In 1993, after majoring in aerospace engineering at the University of Minnesota, Craig Jordan moved to Florida to attend law school. Jordan, with cropped dark-brown hair and slate-gray eyes, has a quick, lively sense of humor that appears in his writing. The Park is about a man, Mike Holman, who begins to surface from a deep depression after the tragic loss of his wife and son, only to immerse himself in a world of evil and crime as he and a boyhood friend join together to reopen an amusement park. This excerpt depicts Holman's anxiety as he contemplates asking a woman on a date for the first time since his wife's death:

He saw her every day at the coffee shop where he bought a cinnamon bagel and small coffee before making his way into the office. She was always very friendly to him, and even held his gaze a little longer than someone who was just being polite. He didn't know her name, but he was going to find out. Mike grabbed his coat and headed to the coffee shop.

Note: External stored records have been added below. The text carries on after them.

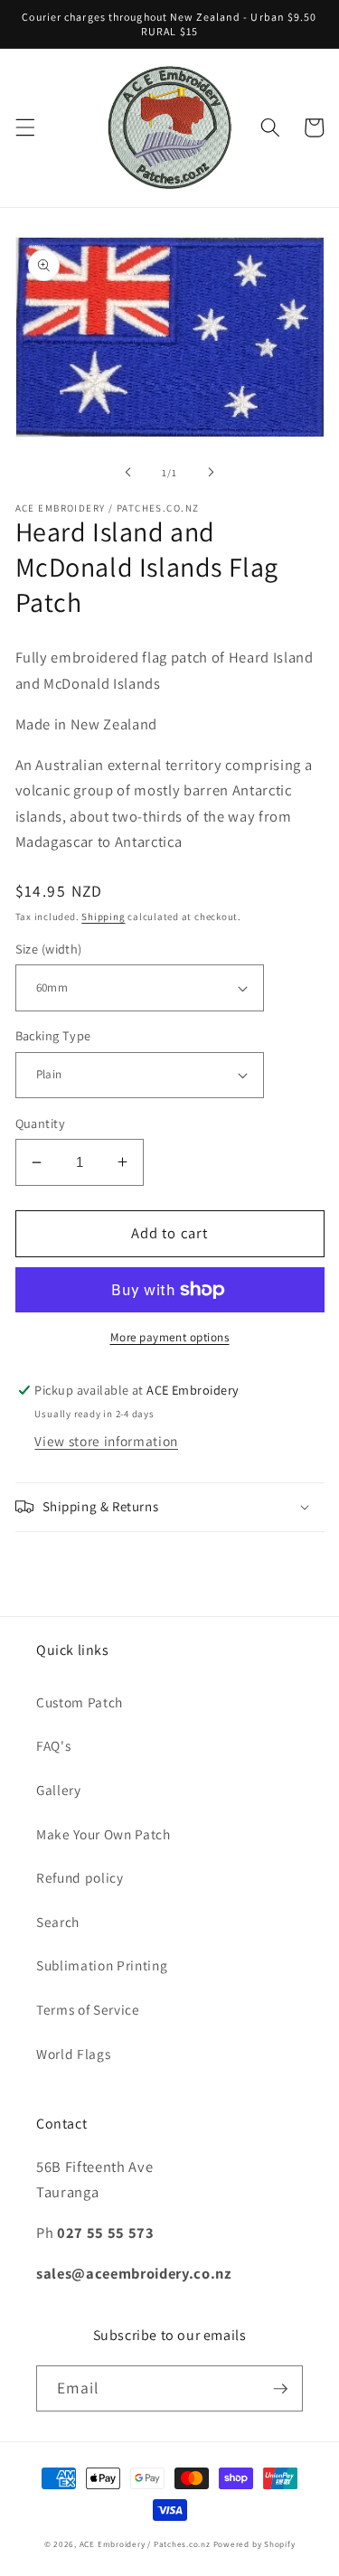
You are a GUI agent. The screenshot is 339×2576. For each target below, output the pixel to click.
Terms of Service (88, 2009)
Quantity (40, 1123)
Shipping (103, 916)
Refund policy (80, 1877)
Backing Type (53, 1035)
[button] (24, 127)
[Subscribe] (280, 2388)
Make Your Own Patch (103, 1834)
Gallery (58, 1790)
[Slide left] (127, 473)
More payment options (170, 1337)
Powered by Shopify (254, 2544)
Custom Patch (79, 1702)
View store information (106, 1441)
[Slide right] (211, 473)
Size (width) (48, 948)
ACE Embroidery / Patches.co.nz (145, 2544)
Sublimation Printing (101, 1965)
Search (58, 1922)
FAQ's (53, 1745)
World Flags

Peering around the signs in the window, Mike could see her behind the counter. She wiped the counter and the display racks with a level of care that led him to believe she must be the owner. He prepared to go in, but then caught his own reflection, and stared at himself for a moment. He knew this was a good thing. The past had to be put behind him. This didn't mean he didn't love Carol. It just meant he was going on with his life.

He pulled the door open and stepped in, the strong coffee smell immediately filling his nostrils. He walked on the wood floor toward the counter, still unsure of what to say, when she greeted him.

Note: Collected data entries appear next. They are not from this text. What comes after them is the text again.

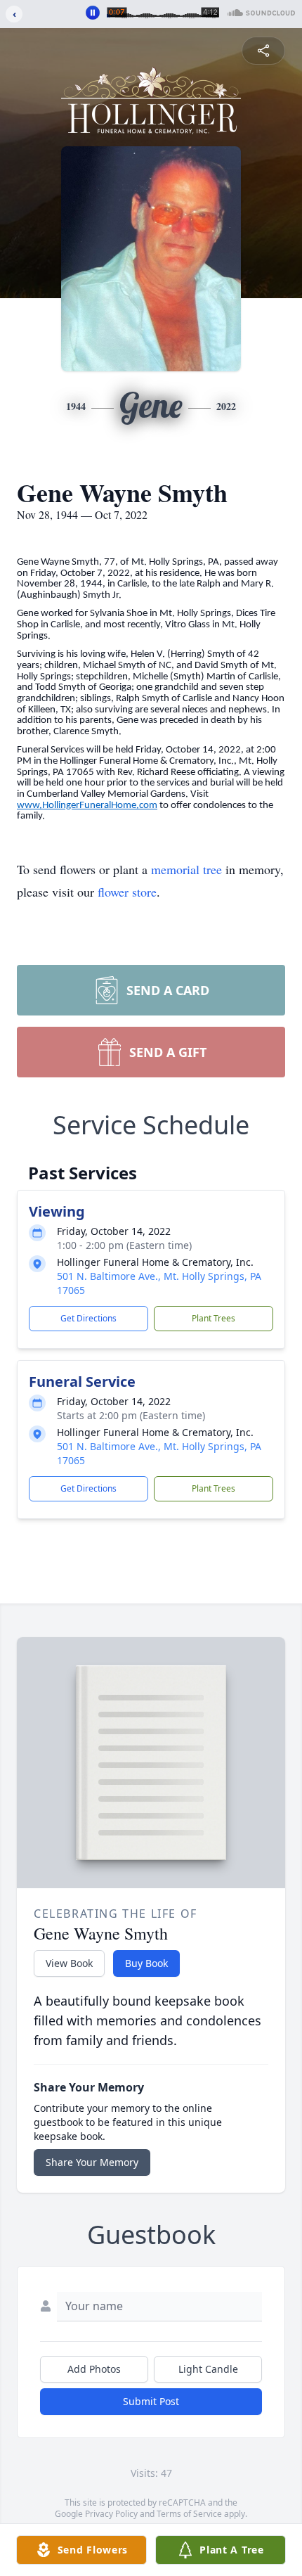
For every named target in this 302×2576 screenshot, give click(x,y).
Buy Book (146, 1963)
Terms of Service (189, 2514)
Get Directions (88, 1318)
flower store (127, 891)
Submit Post (151, 2401)
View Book (69, 1963)
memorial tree (186, 869)
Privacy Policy (111, 2514)
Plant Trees (213, 1318)
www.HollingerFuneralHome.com (87, 805)
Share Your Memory (92, 2162)
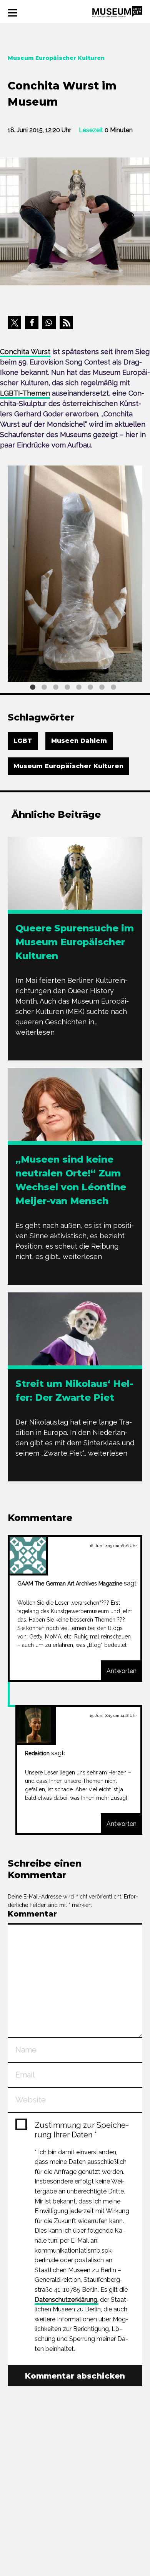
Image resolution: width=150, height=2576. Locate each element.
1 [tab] (33, 687)
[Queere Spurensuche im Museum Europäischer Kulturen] (75, 882)
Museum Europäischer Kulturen (68, 766)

The fifth contributor to the journal, Rick Sherman, who is bespectacled and articulate, worked until a few years ago for a small newspaper in Hammond, Indiana, as a self-described "Chicagoland entertainment critic, celebrity interviewer, and columnist." Sherman, who refuses to admit his age, says he's published 1800 items (that includes newspaper articles, poems, and short stories). This excerpt begins his novel:

Although PJ Williams told herself that cops don't cry, she still sobbed into her pillow. She was scheduled to fly off the next day to Quantico for two weeks and had not yet packed. Instead, she sobbed alone while her white, long, sexy satin nightgown went to waste clinging to her ebony skin.

PJ came from work feeling shitty. Her ex-partner, Stimson, just told her, "You're not shark enough to be in the Internal Affairs Department 'cause you don't go after brother officers the same way as going after perps."

He was a bastard, but he was right. By the book wasn't IAD's way to nail dirty cops. There was neither shark nor piranha in her.... She liked being a cop and a lousy day or a gig was par for the course. She liked nailing the creeps of the world. It wasn't always about getting the bad guys, but she felt real good when that happened. After all, she had stood up in third grade and announced her goal to be a lady cop and they had laughed at her. She had done it."